Article 12 [Abrogation de l'arrêté du 27 juillet 2018 relatif aux exigences minimales des outils et dispositifs de communication]

L'arrêté du 27 juillet 2018 relatif aux exigences minimales des outils et dispositifs de communication et d'échanges d'information par voie électronique dans le cadre des marchés publics est abrogé.

Article 13 [Entrée en vigueur le 1er avril 2019]

Le présent arrêté entre en vigueur le 1er avril 2019.

Il s'applique aux marchés publics pour lesquels une consultation est engagée ou un avis d'appel à la concurrence est envoyé à la publication à compter de sa date d'entrée en vigueur.

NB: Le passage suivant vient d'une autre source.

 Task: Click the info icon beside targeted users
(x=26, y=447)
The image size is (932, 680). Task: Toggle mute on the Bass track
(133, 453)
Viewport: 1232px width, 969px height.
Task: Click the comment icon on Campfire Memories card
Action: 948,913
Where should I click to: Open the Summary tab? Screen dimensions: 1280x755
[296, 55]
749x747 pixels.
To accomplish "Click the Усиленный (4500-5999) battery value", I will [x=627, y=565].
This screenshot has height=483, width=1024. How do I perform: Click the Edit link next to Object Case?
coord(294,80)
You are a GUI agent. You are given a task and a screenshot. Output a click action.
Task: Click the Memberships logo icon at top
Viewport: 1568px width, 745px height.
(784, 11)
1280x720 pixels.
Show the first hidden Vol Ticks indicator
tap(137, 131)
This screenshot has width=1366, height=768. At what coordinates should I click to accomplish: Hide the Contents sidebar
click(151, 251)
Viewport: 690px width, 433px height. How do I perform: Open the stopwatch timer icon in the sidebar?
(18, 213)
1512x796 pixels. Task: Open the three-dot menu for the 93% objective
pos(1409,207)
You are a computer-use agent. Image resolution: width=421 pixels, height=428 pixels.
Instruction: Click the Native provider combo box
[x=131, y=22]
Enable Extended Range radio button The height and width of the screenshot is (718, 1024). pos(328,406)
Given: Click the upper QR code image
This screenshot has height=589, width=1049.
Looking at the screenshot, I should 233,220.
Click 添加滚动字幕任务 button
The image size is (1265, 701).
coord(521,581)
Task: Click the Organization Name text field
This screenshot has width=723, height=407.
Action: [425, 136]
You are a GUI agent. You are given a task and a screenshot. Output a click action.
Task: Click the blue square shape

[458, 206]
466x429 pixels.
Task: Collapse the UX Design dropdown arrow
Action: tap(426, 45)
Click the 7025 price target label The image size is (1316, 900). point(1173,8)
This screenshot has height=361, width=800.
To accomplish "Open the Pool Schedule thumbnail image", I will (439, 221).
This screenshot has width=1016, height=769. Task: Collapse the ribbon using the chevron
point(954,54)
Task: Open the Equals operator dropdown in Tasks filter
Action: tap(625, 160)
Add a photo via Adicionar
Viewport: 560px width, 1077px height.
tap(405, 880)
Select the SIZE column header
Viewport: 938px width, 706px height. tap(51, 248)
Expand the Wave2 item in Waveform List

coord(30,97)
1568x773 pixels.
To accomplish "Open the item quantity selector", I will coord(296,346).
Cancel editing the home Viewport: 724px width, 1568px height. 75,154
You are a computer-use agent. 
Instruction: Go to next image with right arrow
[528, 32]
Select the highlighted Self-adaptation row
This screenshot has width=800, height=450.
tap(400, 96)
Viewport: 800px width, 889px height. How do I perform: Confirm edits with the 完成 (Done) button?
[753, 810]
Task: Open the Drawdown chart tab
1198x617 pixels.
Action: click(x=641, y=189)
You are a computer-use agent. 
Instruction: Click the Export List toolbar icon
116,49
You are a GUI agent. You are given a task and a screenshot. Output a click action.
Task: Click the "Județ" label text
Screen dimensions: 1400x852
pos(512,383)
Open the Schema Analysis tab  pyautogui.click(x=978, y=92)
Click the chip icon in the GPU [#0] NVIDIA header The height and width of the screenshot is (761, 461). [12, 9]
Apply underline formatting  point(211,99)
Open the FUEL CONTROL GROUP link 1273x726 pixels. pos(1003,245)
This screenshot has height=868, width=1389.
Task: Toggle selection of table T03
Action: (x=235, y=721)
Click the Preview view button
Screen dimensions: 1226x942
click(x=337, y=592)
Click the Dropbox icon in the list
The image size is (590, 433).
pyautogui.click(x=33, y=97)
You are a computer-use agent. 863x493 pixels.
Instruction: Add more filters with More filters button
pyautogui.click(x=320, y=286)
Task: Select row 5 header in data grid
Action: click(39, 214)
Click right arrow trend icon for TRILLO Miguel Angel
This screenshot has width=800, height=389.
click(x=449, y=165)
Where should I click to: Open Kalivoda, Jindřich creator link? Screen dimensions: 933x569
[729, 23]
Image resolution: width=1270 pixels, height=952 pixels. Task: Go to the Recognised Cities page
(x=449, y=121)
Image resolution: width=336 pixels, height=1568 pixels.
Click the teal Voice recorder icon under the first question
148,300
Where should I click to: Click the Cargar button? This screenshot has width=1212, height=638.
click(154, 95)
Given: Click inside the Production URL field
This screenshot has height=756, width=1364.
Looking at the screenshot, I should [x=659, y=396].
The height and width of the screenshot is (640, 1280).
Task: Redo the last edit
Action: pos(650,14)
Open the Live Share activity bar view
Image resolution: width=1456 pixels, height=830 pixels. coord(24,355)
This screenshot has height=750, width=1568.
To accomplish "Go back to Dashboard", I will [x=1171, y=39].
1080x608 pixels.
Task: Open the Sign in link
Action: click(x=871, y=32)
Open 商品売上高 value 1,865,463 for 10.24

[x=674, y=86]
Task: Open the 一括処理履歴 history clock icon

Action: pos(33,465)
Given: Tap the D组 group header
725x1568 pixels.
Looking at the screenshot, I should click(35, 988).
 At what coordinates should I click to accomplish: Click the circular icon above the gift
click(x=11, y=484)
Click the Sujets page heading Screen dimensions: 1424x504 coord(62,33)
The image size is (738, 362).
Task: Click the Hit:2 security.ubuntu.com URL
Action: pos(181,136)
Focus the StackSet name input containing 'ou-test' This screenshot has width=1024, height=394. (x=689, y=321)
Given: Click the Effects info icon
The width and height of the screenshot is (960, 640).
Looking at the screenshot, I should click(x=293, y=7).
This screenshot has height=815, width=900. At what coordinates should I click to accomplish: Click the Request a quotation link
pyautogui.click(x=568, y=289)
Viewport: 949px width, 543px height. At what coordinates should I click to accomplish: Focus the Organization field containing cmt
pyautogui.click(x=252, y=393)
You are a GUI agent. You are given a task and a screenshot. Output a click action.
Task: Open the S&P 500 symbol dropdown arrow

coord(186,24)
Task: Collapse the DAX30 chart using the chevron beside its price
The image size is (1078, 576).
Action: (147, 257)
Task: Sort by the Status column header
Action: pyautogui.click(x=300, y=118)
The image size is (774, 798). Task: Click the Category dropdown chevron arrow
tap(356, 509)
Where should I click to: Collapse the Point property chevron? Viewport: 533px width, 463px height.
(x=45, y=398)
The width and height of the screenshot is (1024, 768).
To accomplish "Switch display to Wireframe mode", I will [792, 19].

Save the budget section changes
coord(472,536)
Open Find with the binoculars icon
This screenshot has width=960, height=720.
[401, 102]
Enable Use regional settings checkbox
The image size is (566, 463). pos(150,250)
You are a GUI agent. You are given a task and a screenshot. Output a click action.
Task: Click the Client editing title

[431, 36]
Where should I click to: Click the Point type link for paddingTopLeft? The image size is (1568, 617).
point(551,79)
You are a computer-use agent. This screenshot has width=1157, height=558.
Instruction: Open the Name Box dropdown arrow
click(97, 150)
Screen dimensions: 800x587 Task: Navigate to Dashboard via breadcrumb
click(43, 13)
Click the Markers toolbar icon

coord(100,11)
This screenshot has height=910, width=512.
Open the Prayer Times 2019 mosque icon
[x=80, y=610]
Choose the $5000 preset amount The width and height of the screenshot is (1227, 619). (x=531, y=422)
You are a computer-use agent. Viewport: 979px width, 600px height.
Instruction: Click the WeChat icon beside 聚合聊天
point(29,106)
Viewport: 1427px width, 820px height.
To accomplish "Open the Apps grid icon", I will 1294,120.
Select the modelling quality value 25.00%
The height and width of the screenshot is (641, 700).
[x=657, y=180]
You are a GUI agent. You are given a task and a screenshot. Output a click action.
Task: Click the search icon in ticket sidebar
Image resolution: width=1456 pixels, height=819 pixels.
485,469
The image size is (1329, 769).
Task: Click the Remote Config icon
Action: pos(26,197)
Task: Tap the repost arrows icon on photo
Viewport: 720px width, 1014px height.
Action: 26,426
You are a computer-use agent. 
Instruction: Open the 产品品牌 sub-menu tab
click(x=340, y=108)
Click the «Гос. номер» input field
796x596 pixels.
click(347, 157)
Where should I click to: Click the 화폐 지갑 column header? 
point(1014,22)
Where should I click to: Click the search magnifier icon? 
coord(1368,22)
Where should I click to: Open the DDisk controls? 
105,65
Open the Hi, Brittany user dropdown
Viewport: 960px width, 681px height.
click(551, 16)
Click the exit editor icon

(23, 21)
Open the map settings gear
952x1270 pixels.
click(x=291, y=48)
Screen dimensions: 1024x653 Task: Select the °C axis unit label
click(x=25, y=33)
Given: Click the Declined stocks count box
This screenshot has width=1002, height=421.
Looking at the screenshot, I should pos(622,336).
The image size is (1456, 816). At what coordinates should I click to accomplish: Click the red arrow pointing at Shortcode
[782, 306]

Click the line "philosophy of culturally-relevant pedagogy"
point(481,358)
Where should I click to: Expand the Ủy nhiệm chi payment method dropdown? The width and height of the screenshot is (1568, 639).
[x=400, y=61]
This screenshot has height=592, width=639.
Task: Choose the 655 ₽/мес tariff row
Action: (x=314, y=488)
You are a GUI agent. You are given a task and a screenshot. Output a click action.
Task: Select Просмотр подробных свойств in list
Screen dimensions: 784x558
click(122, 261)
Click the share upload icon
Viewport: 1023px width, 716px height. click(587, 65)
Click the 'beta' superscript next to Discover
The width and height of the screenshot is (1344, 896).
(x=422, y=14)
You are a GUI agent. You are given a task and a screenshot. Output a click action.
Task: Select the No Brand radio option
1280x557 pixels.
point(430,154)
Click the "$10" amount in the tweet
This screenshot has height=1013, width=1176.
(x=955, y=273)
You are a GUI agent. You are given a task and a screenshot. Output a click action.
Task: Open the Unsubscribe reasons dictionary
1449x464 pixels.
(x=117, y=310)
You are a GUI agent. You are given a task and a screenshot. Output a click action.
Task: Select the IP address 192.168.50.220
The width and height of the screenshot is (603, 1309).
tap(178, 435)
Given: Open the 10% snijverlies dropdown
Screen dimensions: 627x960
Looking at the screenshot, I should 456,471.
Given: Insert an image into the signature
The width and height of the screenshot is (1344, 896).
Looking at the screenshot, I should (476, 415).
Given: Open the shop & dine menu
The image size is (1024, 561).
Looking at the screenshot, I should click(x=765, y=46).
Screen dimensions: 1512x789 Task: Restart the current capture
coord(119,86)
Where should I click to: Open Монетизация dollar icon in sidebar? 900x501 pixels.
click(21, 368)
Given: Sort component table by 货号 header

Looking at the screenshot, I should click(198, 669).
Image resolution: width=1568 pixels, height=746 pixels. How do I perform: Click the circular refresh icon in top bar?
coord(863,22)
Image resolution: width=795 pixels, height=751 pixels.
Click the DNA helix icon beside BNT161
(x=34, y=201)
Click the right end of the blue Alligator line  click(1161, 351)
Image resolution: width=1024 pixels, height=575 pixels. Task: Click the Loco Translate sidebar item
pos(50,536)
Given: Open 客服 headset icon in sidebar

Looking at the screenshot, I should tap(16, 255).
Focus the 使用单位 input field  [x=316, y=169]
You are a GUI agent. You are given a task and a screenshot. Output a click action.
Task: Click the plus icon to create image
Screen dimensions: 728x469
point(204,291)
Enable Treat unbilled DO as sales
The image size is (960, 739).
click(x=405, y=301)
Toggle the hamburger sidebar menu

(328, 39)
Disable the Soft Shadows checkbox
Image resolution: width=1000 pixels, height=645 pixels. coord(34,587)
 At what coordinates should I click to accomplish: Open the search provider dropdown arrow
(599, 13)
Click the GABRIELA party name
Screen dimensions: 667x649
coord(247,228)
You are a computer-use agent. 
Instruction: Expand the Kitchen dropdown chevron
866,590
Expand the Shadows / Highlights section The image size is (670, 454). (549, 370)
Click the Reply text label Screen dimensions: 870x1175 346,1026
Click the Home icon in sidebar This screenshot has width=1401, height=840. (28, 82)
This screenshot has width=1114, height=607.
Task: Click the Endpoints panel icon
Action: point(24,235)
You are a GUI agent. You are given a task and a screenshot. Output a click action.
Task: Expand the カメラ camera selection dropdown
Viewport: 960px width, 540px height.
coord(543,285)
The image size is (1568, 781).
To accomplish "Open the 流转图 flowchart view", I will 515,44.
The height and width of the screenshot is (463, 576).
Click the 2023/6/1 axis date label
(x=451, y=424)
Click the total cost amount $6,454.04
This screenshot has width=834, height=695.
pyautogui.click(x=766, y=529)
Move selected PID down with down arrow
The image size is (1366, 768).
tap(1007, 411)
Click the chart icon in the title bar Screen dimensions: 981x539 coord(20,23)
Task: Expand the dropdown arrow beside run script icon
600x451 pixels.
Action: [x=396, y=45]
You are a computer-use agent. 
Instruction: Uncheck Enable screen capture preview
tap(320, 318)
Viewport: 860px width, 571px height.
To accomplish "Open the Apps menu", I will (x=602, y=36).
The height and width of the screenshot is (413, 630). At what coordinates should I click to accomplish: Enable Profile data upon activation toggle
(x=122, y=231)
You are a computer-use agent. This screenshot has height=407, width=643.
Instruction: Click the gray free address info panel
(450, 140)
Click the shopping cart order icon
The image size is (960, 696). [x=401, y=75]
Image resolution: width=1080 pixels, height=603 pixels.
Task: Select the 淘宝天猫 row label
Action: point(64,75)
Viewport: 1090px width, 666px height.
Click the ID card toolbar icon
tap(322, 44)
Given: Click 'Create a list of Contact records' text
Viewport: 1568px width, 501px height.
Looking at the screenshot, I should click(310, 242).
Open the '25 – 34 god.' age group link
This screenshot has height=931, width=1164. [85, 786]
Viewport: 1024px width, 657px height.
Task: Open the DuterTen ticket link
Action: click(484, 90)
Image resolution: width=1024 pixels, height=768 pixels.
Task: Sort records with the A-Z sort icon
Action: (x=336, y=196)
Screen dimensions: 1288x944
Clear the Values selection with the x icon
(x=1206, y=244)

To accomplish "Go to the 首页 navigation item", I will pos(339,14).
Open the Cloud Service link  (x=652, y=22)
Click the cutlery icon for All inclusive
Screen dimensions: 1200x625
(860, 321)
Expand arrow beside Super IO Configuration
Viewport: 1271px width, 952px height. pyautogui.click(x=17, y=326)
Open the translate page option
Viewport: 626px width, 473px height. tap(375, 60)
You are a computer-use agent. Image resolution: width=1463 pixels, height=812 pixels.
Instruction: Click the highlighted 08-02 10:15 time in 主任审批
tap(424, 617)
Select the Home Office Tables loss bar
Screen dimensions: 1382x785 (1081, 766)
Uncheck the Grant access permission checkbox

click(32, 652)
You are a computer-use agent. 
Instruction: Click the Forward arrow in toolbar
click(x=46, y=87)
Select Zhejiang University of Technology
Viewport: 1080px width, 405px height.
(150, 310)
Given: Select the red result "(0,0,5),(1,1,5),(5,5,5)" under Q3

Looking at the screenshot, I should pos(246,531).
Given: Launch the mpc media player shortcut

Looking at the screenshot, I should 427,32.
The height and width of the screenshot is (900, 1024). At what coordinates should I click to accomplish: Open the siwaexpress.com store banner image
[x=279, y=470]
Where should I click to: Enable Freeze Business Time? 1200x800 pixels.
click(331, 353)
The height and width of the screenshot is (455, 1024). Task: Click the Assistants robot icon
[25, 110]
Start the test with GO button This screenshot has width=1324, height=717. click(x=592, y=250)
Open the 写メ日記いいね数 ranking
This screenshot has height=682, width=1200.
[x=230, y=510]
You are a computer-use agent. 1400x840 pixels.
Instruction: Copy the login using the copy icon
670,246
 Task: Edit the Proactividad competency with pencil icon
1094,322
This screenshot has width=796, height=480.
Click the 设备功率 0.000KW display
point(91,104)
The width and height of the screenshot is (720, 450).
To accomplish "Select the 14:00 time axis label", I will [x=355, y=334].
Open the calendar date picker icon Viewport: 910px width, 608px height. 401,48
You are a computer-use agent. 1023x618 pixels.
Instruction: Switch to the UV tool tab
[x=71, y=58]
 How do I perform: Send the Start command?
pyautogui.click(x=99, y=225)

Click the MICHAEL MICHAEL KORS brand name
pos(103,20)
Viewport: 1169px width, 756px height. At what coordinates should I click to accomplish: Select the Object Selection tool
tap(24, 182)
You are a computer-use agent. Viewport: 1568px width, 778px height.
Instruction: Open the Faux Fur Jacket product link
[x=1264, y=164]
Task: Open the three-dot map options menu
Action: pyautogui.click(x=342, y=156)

Il s'applique aux contrats de concession pour lesquels une consultation est engagée ou un avis de concession est envoyé à la publication à compter de sa date d'entrée en vigueur.

Article 14

La directrice des affaires juridiques des ministères économiques et financiers et le directeur général des outre-mer sont chargés de l'exécution du présent arrêté, qui sera publié au Journal officiel de la République française.

Fait le 22 mars 2019.

Plan national de dématérialisation des marchés publics

En 2015 le ministère de l'économie avait lancé une concertation pour établir un Plan national de dématérialisation des marchés publics

La synthèse des 10 propositions était :

1 - Rendre obligatoire la dématérialisation de l’ensemble de la procédure de passation des marchés publics de plus de 20 000 euros hors taxes, dès octobre 2018

2 - Encourager la mutualisation des profils d'acheteurs et élargir les services rendus

3 - Imposer les fonctionnalités minimum des profils d'acheteurs

4 - Simplifier les rubriques obligatoires des avis de publicité, limiter la publicité aux seules rubriques renseignées et systématiser l'avis d'attribution (ou de non attribution)

5 - Créer des formulaires nationaux électroniques, généralisés et standardisés

6 - Généraliser la réponse électronique aux marchés publics avec le SIRET

7 - Développer l’usage des certificats d’identification/authentification et de signature électronique et adapter et proportionner le niveau de sécurité des certificats électroniques aux besoins de la commande publique

8 - Adopter des mesures de simplification tendant à diminuer la charge administrative des entreprises

9 - Renforcer l’efficience de la commande publique en publiant les données relatives aux marchés publics

10 - Mettre en place et promouvoir un archivage sûr.